Convert all the records into a Markdown table with the columns Row and Content, numbering each line and skipping blank ones. Omit the pictures.

---- Record excerpts

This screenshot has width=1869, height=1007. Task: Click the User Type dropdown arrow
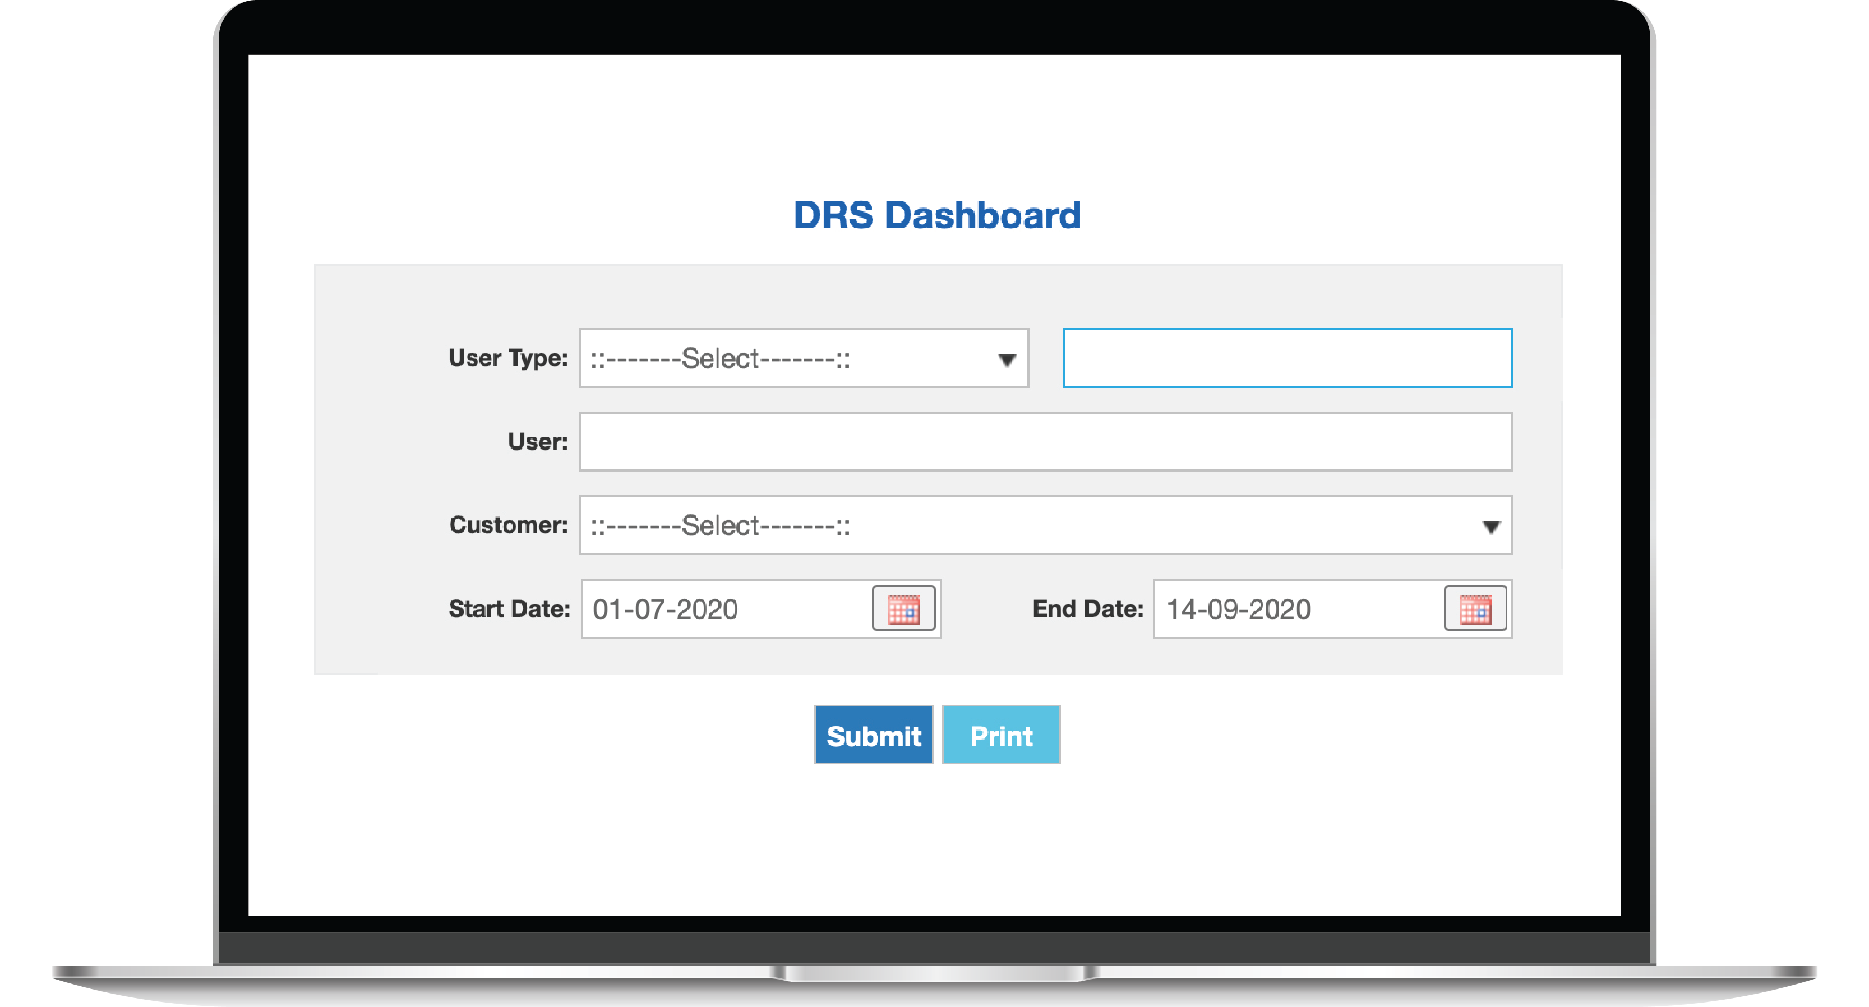click(1006, 359)
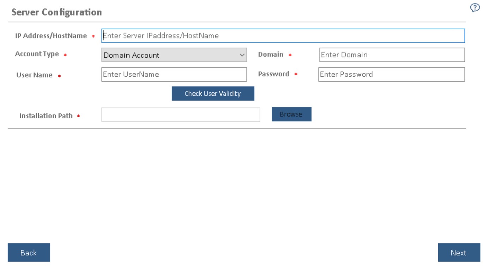Click the chevron arrow on Domain Account dropdown

tap(242, 55)
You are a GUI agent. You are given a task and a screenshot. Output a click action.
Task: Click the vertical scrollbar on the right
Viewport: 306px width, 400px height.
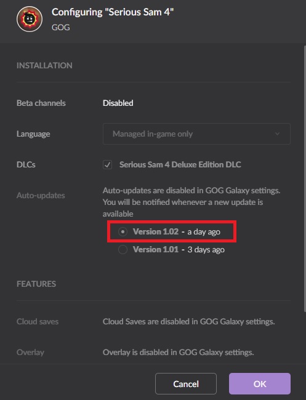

--------

Solution:
| Row | Content |
|---|---|
| 1 | This screenshot has width=1869, height=1007. Task: Click the User Type dropdown arrow |
| 2 | click(1006, 359) |
| 3 | Click the chevron arrow on Domain Account dropdown |
| 4 | tap(242, 55) |
| 5 | You are a GUI agent. You are given a task and a screenshot. Output a click action. |
| 6 | Task: Click the vertical scrollbar on the right |
| 7 | Viewport: 306px width, 400px height. |